■ Task to carry out
Only the lines below between the ones containing "মুক্তমত (751, 154)" and "জাতীয় স্মৃতিসৌধে রাষ্ট্রপতি মির্জা ফখরুলের শ্রদ্ধা (1131, 394)", inclusive, are to be reproduced, each exactly as it stands.

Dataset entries
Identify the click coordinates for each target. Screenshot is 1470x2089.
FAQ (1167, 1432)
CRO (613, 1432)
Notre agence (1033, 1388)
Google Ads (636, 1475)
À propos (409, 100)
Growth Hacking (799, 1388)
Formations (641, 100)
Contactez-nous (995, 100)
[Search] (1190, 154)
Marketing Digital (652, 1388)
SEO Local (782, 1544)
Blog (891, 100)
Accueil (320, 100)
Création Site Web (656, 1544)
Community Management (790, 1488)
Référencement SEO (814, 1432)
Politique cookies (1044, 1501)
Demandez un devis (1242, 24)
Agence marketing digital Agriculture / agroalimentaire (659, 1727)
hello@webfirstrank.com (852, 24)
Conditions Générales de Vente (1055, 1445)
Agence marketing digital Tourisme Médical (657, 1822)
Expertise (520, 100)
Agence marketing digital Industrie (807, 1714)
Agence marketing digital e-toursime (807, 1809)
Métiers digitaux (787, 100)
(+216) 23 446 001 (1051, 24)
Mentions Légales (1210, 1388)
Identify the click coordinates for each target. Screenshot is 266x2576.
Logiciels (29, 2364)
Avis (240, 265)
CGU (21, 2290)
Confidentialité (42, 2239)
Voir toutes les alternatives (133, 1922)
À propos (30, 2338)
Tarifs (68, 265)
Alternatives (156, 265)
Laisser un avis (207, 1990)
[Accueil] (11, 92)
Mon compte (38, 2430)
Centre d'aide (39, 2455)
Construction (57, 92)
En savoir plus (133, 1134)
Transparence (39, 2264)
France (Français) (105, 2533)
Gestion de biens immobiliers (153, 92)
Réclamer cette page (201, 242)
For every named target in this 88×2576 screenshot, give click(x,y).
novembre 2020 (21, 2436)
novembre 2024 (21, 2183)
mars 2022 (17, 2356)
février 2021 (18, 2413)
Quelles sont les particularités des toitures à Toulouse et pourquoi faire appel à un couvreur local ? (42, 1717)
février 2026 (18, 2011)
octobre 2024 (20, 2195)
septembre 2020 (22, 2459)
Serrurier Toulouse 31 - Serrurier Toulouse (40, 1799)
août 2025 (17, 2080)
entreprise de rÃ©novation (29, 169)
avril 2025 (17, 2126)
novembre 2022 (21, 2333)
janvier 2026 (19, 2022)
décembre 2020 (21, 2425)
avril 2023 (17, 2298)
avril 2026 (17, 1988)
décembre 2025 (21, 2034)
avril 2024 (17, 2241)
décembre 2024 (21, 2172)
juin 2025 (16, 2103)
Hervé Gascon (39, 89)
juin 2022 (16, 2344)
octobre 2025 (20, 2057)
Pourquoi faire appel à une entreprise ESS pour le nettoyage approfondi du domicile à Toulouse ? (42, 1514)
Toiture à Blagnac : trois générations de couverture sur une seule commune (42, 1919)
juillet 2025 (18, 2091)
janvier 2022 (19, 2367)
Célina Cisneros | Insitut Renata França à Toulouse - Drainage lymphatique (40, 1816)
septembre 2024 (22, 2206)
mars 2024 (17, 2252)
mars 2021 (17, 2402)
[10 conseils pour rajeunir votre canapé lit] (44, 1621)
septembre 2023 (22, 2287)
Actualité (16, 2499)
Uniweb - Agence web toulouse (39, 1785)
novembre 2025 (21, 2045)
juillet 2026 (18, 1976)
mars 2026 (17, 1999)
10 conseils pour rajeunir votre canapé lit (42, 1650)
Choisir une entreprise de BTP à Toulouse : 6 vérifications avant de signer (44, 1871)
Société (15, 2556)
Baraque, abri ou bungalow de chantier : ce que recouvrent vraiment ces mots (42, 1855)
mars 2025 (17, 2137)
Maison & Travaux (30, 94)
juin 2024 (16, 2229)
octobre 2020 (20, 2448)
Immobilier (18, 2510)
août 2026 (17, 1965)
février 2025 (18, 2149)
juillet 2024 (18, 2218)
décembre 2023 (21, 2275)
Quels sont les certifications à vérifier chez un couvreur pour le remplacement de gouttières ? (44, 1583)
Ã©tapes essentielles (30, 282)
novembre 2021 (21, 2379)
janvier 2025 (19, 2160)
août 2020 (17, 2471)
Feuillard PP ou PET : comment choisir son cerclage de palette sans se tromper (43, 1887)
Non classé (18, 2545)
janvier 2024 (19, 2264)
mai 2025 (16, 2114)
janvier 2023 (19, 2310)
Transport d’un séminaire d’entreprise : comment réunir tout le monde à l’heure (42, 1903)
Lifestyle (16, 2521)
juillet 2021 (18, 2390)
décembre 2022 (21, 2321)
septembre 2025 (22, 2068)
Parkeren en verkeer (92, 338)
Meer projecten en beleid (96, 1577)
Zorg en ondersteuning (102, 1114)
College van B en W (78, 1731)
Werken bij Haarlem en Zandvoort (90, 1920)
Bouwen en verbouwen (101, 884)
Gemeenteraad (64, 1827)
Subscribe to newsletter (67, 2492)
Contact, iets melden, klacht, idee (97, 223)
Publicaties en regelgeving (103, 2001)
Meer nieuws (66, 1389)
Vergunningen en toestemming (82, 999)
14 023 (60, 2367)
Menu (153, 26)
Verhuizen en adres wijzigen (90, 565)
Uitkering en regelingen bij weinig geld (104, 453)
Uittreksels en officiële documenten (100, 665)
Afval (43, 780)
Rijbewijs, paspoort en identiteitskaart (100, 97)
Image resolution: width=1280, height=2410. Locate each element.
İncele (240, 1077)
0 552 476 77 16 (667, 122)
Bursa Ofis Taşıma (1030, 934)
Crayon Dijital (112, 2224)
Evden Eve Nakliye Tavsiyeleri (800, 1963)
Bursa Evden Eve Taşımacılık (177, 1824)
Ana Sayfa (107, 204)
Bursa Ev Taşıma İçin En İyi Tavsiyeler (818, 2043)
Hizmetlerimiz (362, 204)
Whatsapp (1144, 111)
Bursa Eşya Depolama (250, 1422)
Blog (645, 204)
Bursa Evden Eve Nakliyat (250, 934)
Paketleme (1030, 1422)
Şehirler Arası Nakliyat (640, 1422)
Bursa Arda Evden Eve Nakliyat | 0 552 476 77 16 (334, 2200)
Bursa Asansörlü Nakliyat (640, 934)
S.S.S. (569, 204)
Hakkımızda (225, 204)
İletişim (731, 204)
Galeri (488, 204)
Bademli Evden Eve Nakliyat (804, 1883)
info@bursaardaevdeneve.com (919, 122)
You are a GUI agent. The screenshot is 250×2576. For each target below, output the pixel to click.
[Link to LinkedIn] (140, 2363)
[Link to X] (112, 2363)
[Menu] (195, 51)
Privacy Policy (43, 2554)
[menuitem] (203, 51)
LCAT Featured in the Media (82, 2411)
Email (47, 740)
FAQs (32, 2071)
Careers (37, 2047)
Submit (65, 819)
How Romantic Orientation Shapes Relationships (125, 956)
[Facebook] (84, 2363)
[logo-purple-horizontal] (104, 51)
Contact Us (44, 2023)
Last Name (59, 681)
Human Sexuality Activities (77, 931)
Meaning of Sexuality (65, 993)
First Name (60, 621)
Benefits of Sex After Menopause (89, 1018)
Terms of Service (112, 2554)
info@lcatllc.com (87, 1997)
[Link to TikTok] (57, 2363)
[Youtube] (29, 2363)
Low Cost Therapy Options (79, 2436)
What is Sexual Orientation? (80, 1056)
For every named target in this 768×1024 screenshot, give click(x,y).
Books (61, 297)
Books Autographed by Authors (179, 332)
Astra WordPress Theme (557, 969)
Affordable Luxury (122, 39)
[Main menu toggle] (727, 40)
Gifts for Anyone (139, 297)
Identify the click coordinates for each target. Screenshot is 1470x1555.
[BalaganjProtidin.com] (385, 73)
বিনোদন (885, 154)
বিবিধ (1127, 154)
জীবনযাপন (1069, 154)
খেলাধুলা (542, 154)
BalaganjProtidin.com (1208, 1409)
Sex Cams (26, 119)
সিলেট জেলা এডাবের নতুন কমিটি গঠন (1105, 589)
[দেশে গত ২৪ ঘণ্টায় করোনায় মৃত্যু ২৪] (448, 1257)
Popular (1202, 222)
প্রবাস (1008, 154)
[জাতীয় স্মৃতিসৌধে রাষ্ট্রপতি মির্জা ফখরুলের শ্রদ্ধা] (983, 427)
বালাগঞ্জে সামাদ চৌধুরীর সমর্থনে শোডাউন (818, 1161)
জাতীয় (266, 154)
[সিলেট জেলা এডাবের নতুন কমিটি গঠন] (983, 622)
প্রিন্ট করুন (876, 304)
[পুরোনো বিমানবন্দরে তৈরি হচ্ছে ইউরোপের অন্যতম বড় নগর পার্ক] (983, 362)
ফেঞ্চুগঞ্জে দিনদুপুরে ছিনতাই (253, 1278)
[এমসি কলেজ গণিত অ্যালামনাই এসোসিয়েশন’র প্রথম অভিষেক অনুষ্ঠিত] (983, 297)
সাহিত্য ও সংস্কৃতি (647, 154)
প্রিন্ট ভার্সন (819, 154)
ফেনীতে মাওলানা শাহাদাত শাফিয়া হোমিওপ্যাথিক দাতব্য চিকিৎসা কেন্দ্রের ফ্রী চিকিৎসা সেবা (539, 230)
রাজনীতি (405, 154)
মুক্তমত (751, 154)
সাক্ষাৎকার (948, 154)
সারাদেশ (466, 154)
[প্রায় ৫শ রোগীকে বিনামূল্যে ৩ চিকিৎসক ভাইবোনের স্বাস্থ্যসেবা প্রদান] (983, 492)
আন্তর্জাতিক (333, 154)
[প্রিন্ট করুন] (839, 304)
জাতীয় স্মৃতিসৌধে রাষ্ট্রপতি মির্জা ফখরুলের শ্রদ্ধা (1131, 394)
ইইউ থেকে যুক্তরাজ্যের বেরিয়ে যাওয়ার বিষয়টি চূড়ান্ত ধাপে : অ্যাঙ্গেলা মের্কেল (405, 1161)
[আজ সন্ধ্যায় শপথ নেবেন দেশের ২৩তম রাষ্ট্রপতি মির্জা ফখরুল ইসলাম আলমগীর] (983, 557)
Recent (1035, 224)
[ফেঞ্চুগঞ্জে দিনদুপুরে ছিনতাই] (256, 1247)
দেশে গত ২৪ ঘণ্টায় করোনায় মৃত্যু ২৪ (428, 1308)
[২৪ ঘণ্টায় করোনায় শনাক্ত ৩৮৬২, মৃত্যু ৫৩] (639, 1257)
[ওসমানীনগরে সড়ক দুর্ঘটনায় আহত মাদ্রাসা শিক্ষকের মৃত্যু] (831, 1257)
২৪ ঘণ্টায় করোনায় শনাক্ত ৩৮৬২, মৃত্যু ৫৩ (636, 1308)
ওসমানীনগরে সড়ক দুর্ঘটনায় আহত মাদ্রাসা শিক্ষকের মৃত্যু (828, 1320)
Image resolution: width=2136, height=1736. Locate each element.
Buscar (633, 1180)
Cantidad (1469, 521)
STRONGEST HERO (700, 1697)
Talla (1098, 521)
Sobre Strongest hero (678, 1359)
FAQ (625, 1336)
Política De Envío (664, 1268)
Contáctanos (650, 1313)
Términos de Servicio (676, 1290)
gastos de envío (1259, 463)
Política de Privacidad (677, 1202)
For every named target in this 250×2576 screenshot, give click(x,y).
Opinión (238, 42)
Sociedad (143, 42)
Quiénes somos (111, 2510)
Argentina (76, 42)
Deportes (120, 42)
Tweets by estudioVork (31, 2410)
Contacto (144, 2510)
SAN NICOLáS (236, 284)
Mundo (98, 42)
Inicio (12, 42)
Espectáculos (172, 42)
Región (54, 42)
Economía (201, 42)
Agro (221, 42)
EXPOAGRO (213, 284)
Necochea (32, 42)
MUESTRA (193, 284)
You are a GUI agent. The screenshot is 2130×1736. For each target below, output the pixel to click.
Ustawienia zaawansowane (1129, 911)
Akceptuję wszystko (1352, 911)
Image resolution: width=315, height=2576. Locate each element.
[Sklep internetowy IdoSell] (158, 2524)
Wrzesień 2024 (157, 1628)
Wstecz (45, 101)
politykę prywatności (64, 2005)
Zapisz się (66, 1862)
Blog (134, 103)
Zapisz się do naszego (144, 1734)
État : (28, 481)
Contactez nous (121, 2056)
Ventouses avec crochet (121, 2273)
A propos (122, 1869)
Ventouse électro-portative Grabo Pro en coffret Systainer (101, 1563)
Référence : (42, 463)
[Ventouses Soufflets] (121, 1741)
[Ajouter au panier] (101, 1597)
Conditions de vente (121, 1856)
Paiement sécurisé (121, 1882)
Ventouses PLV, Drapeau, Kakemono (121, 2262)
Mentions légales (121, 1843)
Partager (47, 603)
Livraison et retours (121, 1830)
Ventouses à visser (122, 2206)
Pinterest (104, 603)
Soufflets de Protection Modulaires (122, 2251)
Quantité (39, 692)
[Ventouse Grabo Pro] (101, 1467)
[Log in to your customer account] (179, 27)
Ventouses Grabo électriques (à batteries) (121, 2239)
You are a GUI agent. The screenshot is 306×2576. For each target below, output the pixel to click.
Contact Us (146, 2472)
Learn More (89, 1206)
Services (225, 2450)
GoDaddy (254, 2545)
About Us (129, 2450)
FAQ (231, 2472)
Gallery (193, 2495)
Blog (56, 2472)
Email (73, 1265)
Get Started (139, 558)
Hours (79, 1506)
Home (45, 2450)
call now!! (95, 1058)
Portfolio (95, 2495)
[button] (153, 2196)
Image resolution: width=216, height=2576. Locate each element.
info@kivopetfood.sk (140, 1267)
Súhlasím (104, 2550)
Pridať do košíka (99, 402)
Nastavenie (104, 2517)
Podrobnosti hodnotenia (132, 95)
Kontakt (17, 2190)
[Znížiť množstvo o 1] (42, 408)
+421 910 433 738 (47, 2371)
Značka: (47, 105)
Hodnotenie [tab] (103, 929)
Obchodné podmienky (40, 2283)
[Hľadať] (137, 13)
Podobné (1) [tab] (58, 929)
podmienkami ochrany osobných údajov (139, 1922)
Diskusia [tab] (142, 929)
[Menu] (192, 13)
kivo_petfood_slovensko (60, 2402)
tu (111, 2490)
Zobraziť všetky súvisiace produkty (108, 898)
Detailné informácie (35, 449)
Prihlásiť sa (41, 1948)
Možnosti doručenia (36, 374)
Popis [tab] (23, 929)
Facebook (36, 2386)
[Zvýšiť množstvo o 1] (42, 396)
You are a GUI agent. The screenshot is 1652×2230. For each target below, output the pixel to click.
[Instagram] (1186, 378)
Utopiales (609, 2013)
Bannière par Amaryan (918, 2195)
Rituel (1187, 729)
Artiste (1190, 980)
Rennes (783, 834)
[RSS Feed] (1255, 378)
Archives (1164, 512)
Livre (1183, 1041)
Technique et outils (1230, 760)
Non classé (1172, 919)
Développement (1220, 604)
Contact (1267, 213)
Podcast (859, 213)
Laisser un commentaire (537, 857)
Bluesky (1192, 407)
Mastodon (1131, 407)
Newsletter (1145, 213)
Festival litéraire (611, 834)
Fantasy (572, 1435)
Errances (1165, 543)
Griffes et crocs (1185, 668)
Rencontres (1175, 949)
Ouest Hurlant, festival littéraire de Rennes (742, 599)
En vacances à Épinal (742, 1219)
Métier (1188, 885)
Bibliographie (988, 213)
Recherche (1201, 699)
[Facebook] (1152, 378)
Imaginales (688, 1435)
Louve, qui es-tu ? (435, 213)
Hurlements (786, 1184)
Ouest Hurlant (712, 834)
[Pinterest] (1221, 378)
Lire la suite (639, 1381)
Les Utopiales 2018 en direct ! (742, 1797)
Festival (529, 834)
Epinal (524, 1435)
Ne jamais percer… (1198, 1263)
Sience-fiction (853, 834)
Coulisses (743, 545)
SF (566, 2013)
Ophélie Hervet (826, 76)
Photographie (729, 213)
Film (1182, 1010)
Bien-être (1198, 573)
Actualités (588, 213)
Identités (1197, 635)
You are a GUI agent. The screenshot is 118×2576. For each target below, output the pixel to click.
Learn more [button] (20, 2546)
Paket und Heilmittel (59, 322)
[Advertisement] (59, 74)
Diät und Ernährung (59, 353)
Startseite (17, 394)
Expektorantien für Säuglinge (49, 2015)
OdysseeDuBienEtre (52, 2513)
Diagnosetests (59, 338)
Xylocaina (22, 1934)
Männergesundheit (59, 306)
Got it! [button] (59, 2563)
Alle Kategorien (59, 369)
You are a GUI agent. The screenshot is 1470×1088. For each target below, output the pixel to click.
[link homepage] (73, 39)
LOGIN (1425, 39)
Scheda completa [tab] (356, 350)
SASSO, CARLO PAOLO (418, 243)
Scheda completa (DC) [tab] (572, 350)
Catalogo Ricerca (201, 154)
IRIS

■ Result of this task
মুক্তমত (751, 154)
সাক্ষাৎকার (948, 154)
সারাদেশ (466, 154)
[প্রায় ৫শ রোগীকে বিনামূল্যে ৩ চিকিৎসক ভাইবোনের স্বাস্থ্যসেবা প্রদান] (983, 492)
আন্তর্জাতিক (333, 154)
[প্রিন্ট করুন] (839, 304)
জাতীয় স্মৃতিসৌধে রাষ্ট্রপতি মির্জা ফখরুলের শ্রদ্ধা (1131, 394)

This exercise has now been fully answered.